Esperança e Misericórdia: os Direitos Humanos como Caminho para a Justiça e a Paz

conversas-de-justica-e-paz_conviteEsse será o tema da última Conversa de Justiça e Paz de 2016, promovida pela Comissão Justiça e Paz de Brasília, que vai acontecer no seu espaço habitual – Auditório Dom José Freire Falcão (Anexo da Catedral), dia 5/12, das 19.00 às 21.00 horas. Serão expositores o Professor José Geraldo de Sousa Junior, ex-Reitor da UnB e membro da CJP/DF e Dom Leonardo Ulrich Steiner, Bispo-Auxiliar de Brasília e Secretário-Geral da CNBB. Estará presente o Cardeal Dom Sergio da Rocha, Arcebispo de Brasília e Presidente da CNBB.

O tema é o mais oportuno. No último dia 20 de novembro, no encerramento do ano extraordinário da misericórdia, o Papa Francisco proferiu homilia lembrando que a Porta Santa, aberta durante o jubileu, representou também passagem ao “dom da memória aberta e viva” do ensinamento de Cristo, qual “portas da reconciliação e do perdão que, ultrapassando o mal e as divergências, abre todas as vias possíveis de esperança”.

Não é extravagante pois, associar o tema da Misericórdia à construção da Justiça e da Paz, pela mediação dos Direitos Humanos, como caminho histórico e político de realização da dignidade humana.

Esse percurso, que envolve construir caminhos, abrindo caminhos, árdua e sofridamente, foi mais uma vez indicado pelo Papa Francisco, em seu encontro recente com os Movimentos Sociais (Roma, 5/11/16).  Jesus, disse ele, “curou a mão atrofiada de um homem. A mão, este sinal tão forte do trabalhar, do trabalho. Jesus restituiu àquele homem a capacidade de trabalhar e com isso lhe restituiu a dignidade. Quantas mãos atrofiadas, quantas pessoas privadas da dignidade do trabalho! Porque os hipócritas, para defender sistemas injustos, se opõe a que sejam curados. Às vezes penso que quando vocês, os pobres organizados, inventam os vossos trabalhos, criando uma cooperativa, recuperando uma fábrica falida, reciclando os descartes da sociedade de consumo, enfrentando a inclemência do tempo para vender em uma praça, reivindicando um pedaço de terra para cultivar para alimentar quem tem fome, quando vocês fazem isto estão imitando Jesus, porque buscam curar, mesmo que somente um pouquinho, mesmo se precariamente, esta atrofia do sistema socioeconômico reinante que é o desemprego. Não me surpreende que também vocês às vezes sejam vigiados ou perseguidos, nem me surpreende que aos soberbos não interessa aquilo que vocês dizem”.

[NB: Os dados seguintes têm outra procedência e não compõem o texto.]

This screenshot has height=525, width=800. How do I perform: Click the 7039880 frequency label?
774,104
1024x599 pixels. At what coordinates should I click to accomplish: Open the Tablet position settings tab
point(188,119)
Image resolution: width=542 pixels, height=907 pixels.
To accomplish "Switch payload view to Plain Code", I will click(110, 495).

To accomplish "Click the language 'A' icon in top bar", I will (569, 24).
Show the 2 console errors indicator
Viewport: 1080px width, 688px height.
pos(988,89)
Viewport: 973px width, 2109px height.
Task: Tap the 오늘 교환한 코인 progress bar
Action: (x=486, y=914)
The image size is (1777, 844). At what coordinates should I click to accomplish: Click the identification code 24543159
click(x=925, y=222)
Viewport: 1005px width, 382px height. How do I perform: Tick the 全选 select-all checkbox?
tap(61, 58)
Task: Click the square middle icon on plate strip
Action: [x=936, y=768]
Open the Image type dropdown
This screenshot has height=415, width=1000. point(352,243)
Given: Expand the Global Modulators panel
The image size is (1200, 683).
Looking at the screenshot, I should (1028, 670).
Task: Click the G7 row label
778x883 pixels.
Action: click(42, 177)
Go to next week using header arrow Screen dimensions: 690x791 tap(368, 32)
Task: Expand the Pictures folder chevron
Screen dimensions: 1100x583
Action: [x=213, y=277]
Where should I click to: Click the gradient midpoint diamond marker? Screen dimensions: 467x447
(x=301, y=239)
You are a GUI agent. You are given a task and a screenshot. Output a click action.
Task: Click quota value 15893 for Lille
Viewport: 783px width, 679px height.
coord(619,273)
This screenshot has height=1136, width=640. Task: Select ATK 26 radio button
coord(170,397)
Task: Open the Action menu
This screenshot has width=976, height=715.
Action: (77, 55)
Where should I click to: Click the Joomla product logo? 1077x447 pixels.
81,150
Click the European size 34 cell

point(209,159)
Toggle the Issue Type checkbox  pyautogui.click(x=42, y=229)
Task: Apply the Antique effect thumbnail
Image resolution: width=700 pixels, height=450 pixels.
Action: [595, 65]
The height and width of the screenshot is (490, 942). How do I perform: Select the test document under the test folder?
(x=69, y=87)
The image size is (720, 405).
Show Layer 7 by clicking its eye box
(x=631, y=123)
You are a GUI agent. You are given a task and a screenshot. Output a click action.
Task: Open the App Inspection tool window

A afirmação da Justiça e da Paz portanto, é tarefa, não é dom. É obra da Misericórdia enquanto realização desse processo contínuo de realização da dignidade. Ainda em seu discurso aos Movimentos Sociais, o Papa Francisco recordou a sua designação dos 3 – T (terra, trabalho e teto), para confirmar o alcance desse projeto de emancipação da dignidade que dá conteúdo aos direitos humanos: “As 3 – T, o vosso grito que faço meu, tem algo daquela inteligência humilde mas ao mesmo tempo forte e curador. Um projeto-ponte dos povos diante do projeto-muro do dinheiro. Um projeto que visa o desenvolvimento humano integral. ... o desenvolvimento do ser humano na sua integralidade, o desenvolvimento que não se reduz ao consumo, que não se reduz ao bem-estar de poucos, que inclui todos os povos e as pessoas na plenitude da sua dignidade, usufruindo fraternalmente a maravilha da criação. Este é o desenvolvimento do qual temos necessidade: humano, integral, respeitoso pela criação, desta casa comum”.

Mostrando que há relação entre Justiça e Misericórdia (Misericordiae Vultus, 20), o Papa Francisco, recorda o seu primado (“Misericórdia eu quero, não sacrifícios”), para convocar a uma justiça que não seja apenas formal, meramente legalista, que facilmente se detenha ante os obstáculos que afastem a “atenção às necessidades que afetam a dignidade das pessoas”,  mas que, ao contrario, em percurso de superação, seja condição “libertadora e fonte de renovação”(MV, 20). Em suma, Esperança e Misericórdia, enlace a partir do qual, os direitos humanos se constituem como caminho para a Justiça e a Paz.